[Data records — start]

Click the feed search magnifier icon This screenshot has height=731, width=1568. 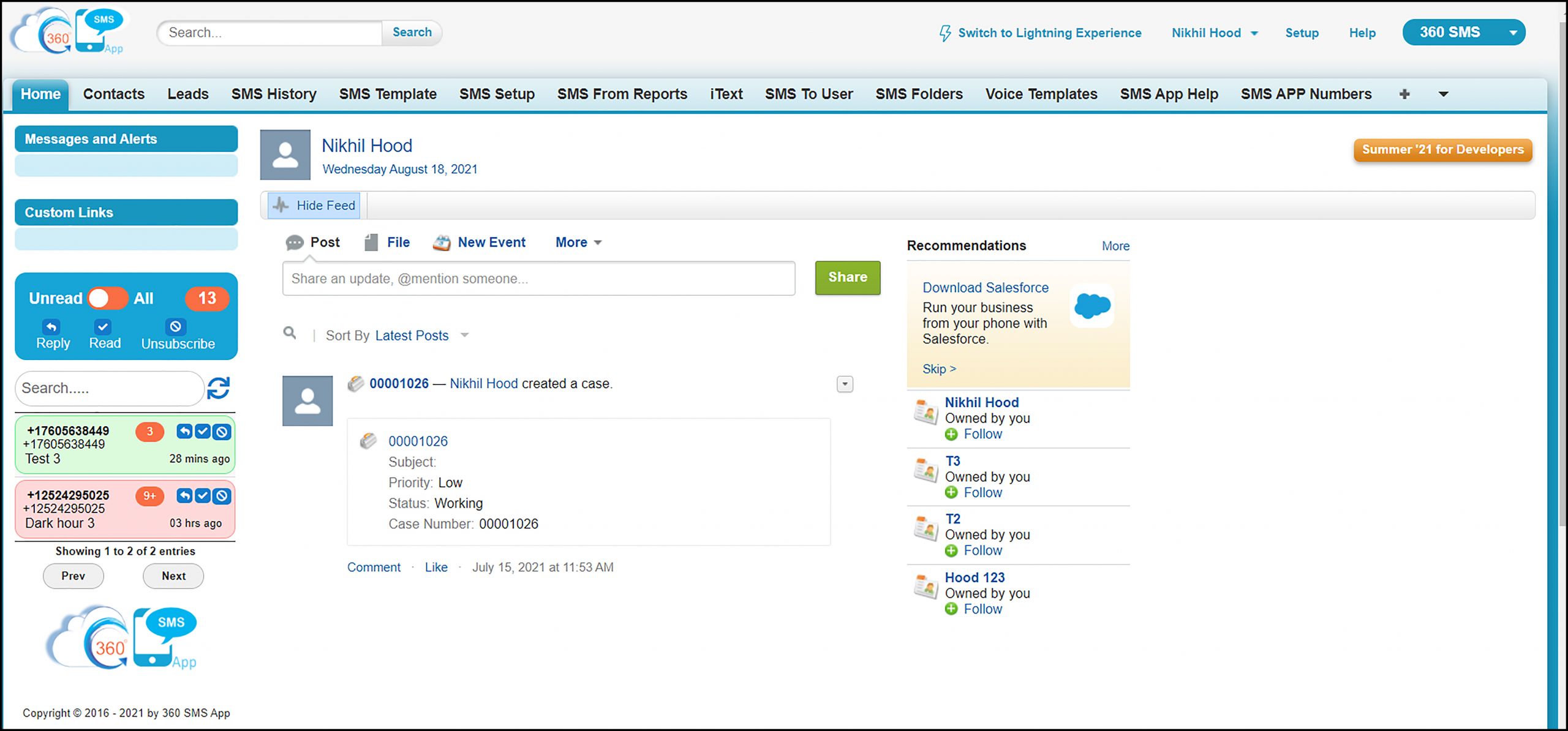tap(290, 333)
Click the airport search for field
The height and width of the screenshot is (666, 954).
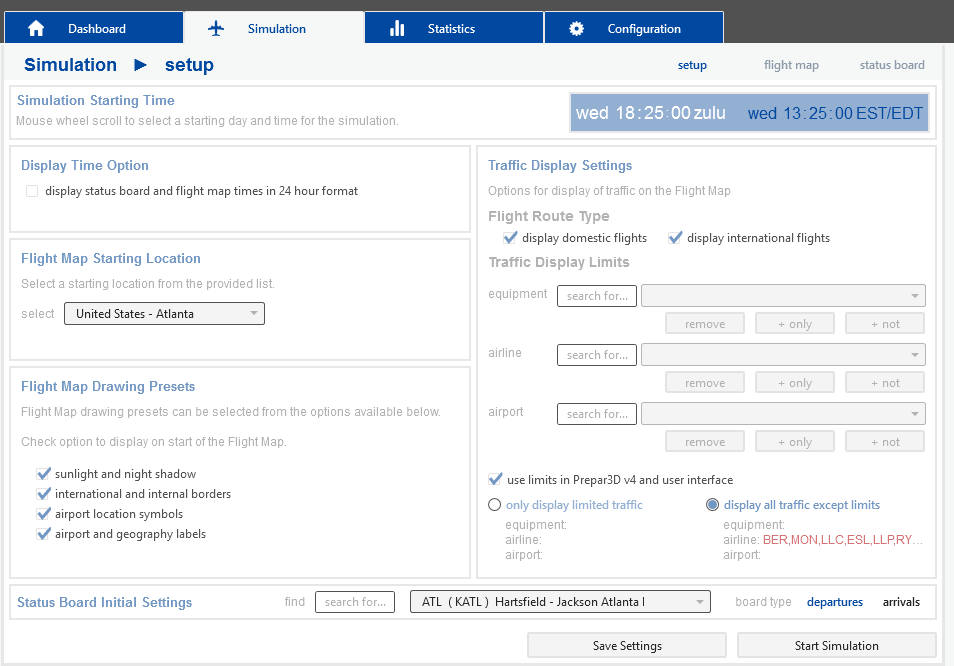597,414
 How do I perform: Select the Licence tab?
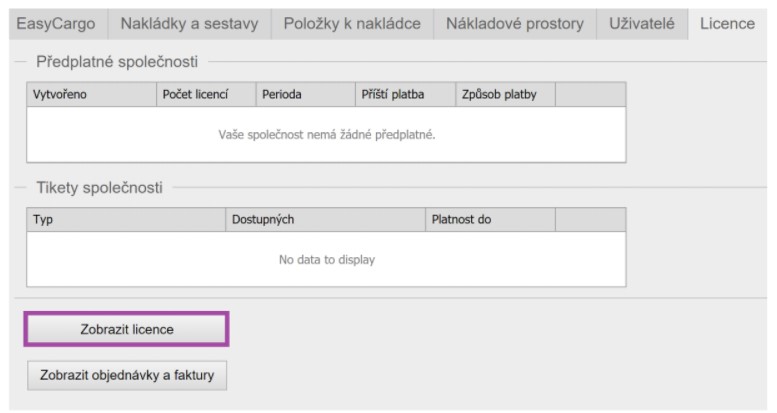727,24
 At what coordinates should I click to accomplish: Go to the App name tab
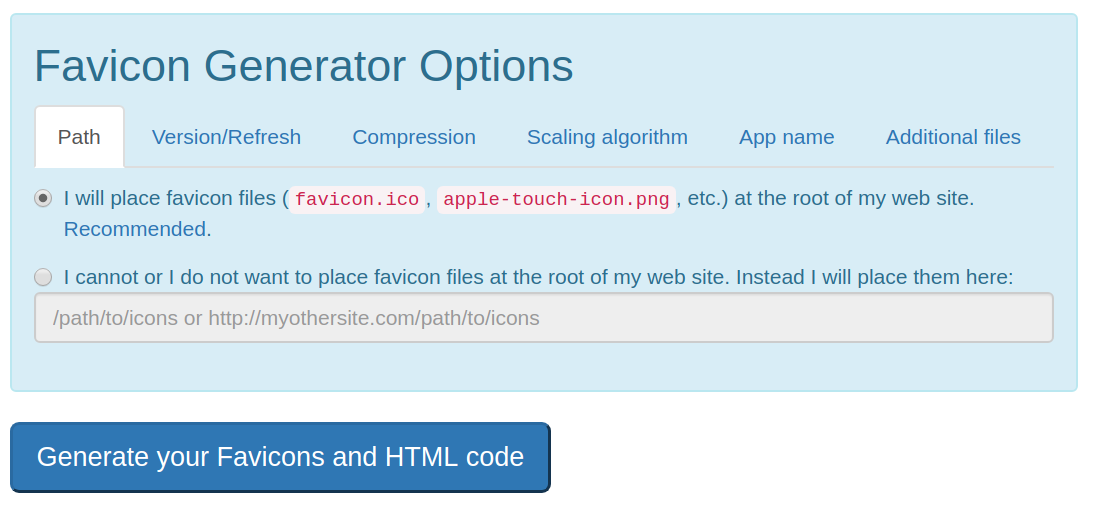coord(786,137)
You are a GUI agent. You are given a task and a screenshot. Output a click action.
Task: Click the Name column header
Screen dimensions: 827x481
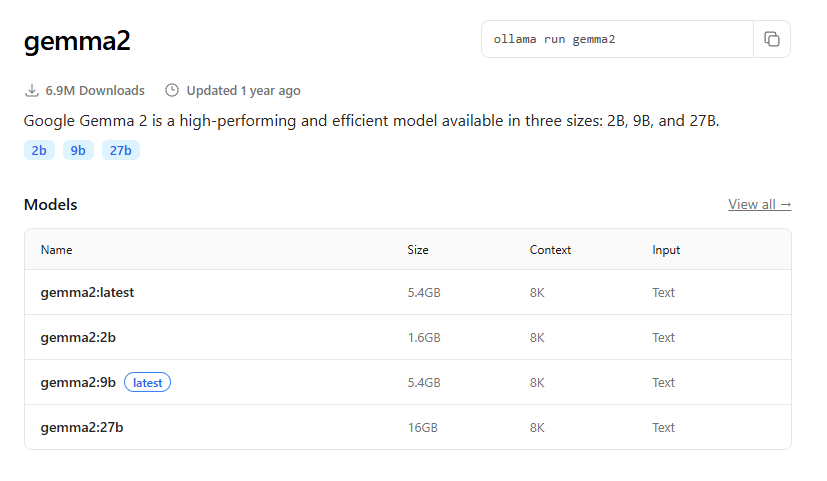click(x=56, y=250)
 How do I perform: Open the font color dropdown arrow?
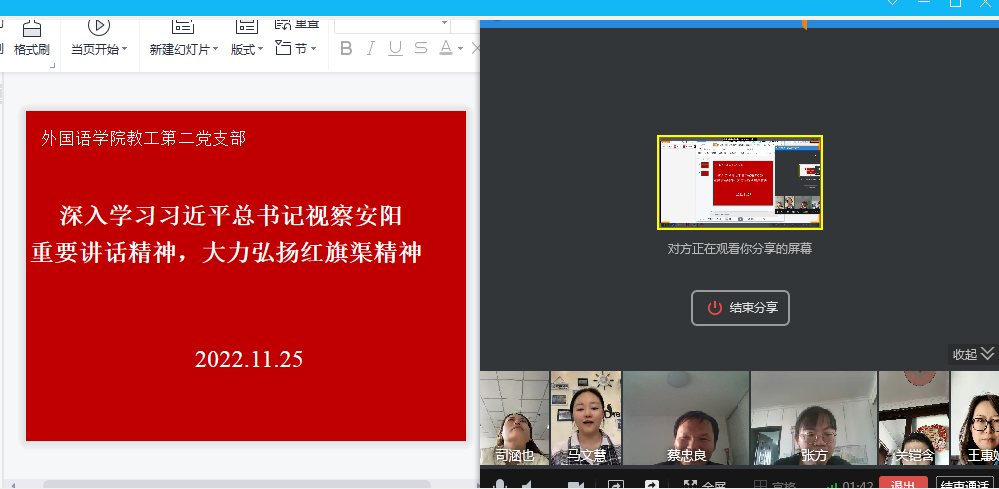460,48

[Data records — finish]
[Data records — start]

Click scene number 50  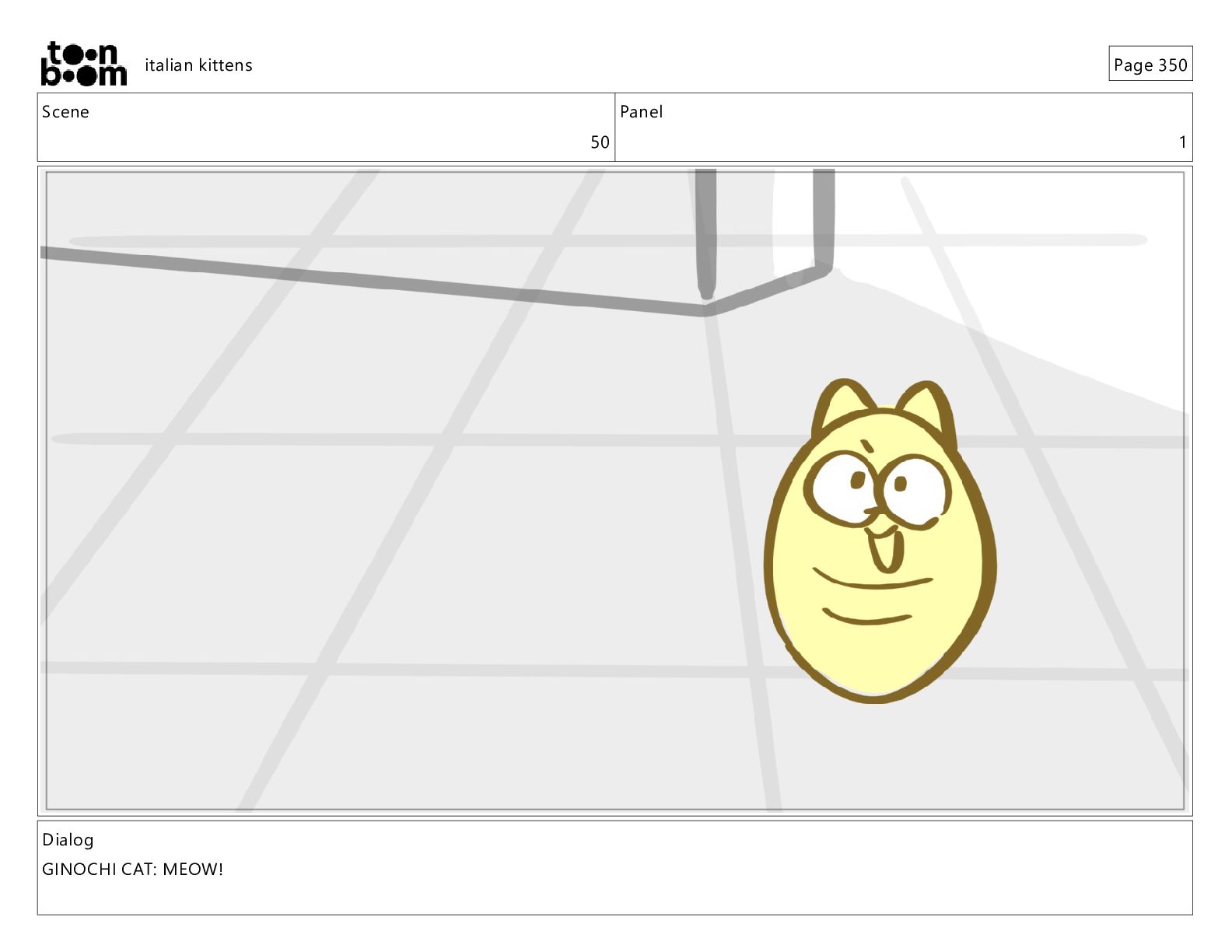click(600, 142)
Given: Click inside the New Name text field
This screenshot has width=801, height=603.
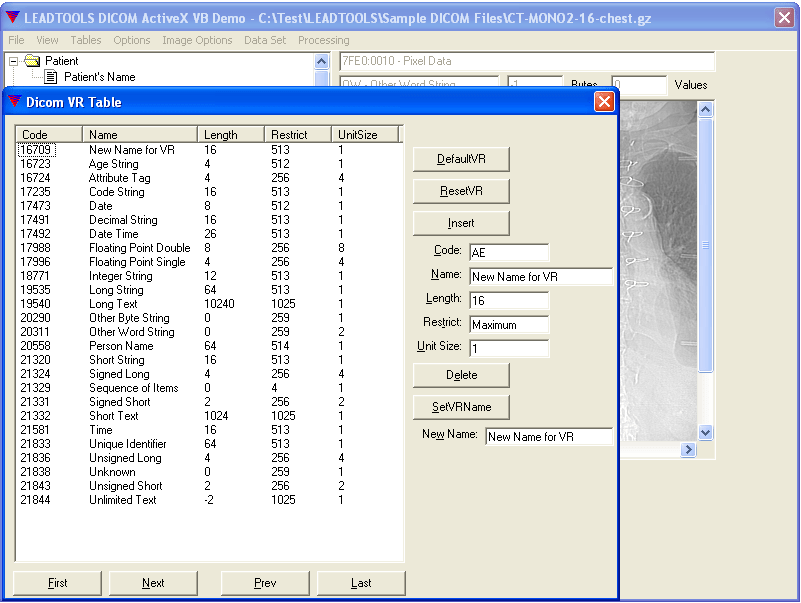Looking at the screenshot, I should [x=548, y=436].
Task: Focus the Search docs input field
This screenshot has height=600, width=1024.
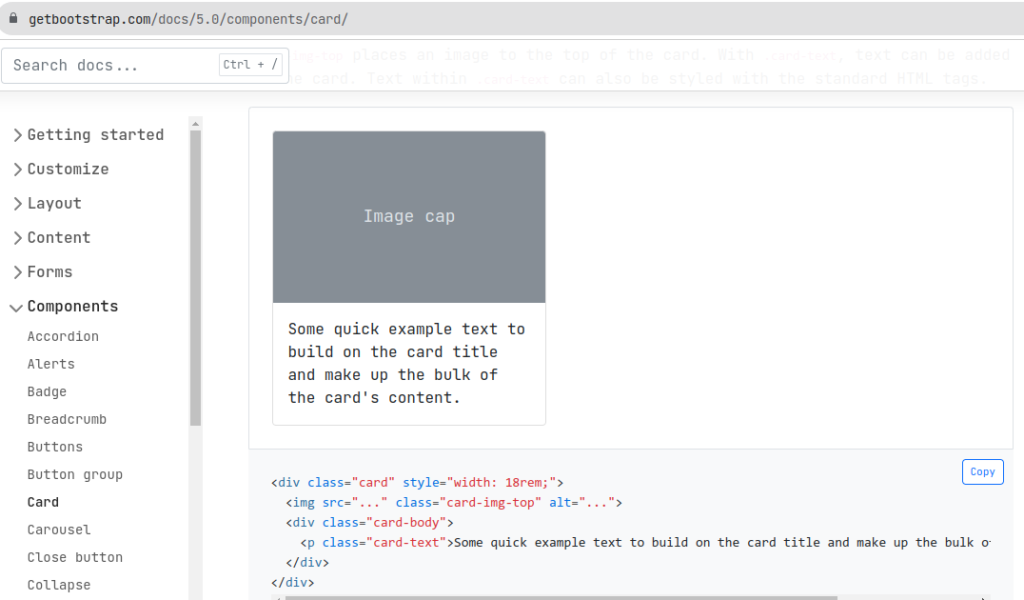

[Data records — finish]
[Data records — start]

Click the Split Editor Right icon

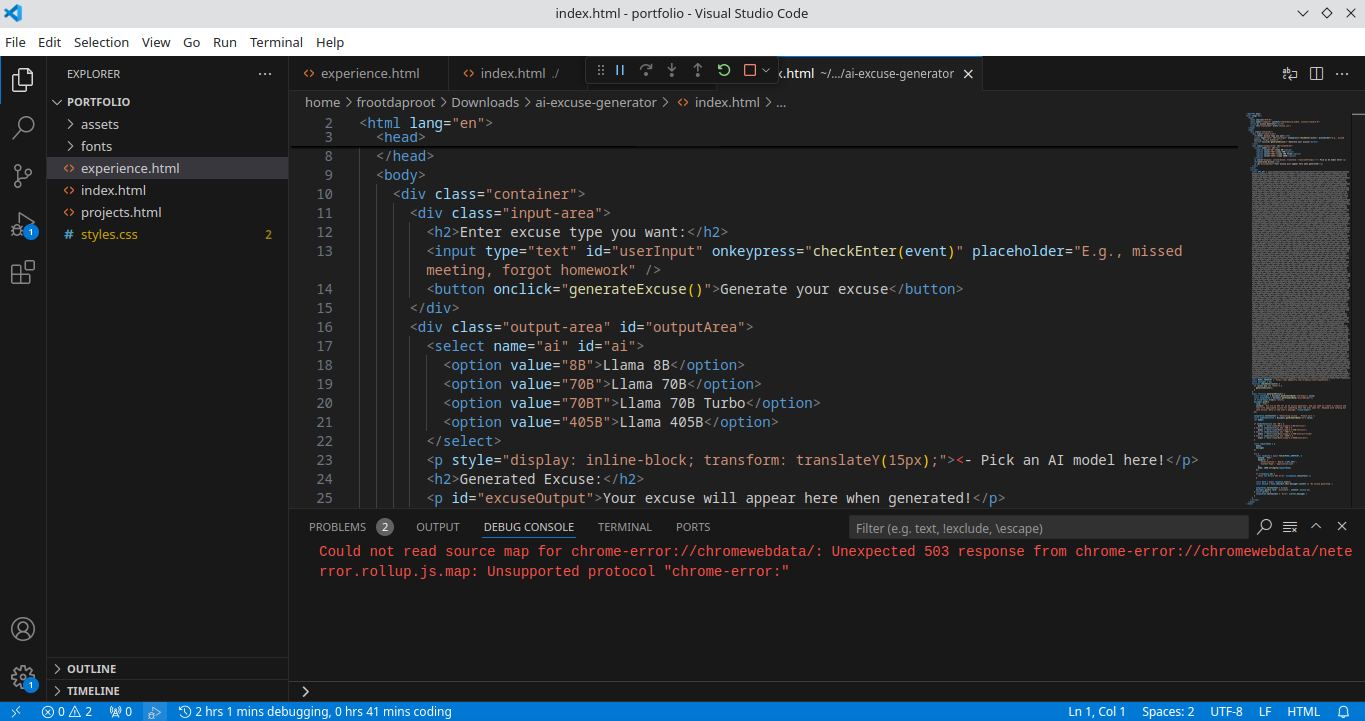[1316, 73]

[Data records — finish]

> _Your assignment_:
Throughout the material above, report each line holding the word "field".

> _Response_:
Click the airport search for field
Given: Click inside the New Name text field
Task: Focus the Search docs input field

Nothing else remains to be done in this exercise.